In this study, various machine learning techniques was applied to investigate capability of a variety of prediction models, which were developed by using different types of “-omics” features extracted from a variety of organ structures, for pre-treatment prediction of ART demand in NPC patients, with an ultimate objective to facilitate ART clinical implementation in the future.
First, 124 and 58 NPC patients from Queen Elizabeth Hospital (QEH) and Queen Mary Hospital (QMH), respectively, were retrospectively analyzed. Radiomic features extracted from neck nodal lesions of Computed Tomography (CT) images, patient’s clinical data, and combined types of features were used for developing R, C, and RC models, respectively, for predicting ART event triggered by ill-fitted thermoplastic mask (IfTM) due to significant nodal volume shrinkage. Results showed that the R model performed significantly better than the C model in the external QMH testing cohort (p < 0.0001), while demonstrating no significant difference compared to the RC model (p = 0.5773). Second, pre-treatment contrast-enhanced T1-weighted (CET1-w), T2-w magnetic resonance (MR) images of seventy NPC patients from QEH were processed for extraction of radiomic features from Gross-Tumor-Volume of primary NPC tumor (GTVnp), for developing CET1-w, T2-w, and joint T1-T2 models for ART eligibility prediction. Models were developed using the least absolute shrinkage and selection operator (LASSO) logistic regression. Results indicated promising predictability of MR-based tumoral radiomics, with AUCs ranging from 0.895 – 0.984 in the training set and 0.750 – 0.930 in the testing set. In general, the joint T1-T2 model outperformed either CET1-w or T2-w model alone. Third, pre-treatment CECT and MR images, radiotherapy dose and contour data of one-hundred and thirty-five NPC patients treated at QEH were retrospectively analyzed for extraction of multi-omics features, namely Radiomics (R), Morphology (M), Dosiomics (D), and Contouromics (C), from a total of eight organ structures. Four single-omics models (R, M, D, C) and four multi-omics models (RD, RC, RM, RMDC) were developed under 10-fold cross validation and evaluated on hold-out test set. Results demonstrated that the R model significantly outperformed all other three single-omics models (all p-value<0.0001), achieving an average AUC of 0.942 (95%CI: 0.938-0.946) and 0.918 (95%CI: 0.903-0.933) in training and hold-out test set, respectively. Besides, the R model demonstrated no significant difference as compared to all studied multi-omics models in the hold-out test sets. Intriguingly, Radiomic features accounted for the majority of the final selected features, ranging from 64% to 94%, in all the studied multi-omics models.

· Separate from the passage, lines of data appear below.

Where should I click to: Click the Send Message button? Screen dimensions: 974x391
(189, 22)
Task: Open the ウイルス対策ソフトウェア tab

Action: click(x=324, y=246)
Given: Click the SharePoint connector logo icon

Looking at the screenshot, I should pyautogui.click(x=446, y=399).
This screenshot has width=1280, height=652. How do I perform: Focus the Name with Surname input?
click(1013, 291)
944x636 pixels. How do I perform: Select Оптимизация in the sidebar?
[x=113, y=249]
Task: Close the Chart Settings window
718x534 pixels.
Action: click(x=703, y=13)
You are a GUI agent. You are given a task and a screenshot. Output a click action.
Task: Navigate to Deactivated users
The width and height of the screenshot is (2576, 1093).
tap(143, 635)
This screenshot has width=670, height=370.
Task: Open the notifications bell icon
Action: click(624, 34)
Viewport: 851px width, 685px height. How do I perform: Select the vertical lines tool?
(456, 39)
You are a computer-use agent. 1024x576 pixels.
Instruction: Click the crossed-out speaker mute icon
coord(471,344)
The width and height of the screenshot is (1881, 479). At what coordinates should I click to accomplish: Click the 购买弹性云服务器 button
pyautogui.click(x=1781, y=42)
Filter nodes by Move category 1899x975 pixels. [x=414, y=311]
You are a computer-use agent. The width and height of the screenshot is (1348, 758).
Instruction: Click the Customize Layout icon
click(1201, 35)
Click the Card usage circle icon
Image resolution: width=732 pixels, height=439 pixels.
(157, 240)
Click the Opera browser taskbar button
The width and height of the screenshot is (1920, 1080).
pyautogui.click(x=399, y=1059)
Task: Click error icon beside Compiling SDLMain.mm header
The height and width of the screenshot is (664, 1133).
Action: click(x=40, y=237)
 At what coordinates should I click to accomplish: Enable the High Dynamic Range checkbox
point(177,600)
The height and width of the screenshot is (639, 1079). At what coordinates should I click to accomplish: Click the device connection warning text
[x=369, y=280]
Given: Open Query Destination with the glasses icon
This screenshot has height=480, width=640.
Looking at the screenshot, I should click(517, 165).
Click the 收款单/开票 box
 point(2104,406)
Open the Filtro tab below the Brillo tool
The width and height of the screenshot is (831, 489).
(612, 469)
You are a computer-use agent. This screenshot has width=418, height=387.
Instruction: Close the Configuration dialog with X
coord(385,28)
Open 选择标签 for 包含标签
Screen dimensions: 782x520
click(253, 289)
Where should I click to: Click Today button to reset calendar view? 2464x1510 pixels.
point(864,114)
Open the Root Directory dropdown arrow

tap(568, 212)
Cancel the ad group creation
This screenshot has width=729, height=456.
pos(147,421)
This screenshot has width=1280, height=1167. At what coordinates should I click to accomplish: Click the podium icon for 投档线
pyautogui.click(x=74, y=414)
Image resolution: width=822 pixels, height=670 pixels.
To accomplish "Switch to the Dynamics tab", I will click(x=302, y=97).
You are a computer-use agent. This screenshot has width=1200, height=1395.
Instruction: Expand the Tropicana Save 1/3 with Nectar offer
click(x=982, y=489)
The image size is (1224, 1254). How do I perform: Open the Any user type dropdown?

In conclusion, a series of studies in this thesis demonstrated that CT-based neck nodal radiomics was capable of predicting If TM-triggered ART events in NPC patients undergoing RT, showing higher predictability over traditional clinical predictors. MRI-based tumoral radiomics was shown promising in pre-treatment identification of ART eligibility in NPC patients. In particular, the joint T1-T2 model outperformed both T1-w and T2-w models. Multi-organ multi-omics analyses revealed that the Radiomic model played a dominant role for ART eligibility in NPC patients. The overall findings may provide valuable insights for future study into developing an effective screening strategy for ART eligibility in NPC patients in the long run, ultimately alleviating the workload of clinical practitioners, streamlining ART procedural efficiency in clinics, and achieving personalized RT for NPC patients in the future.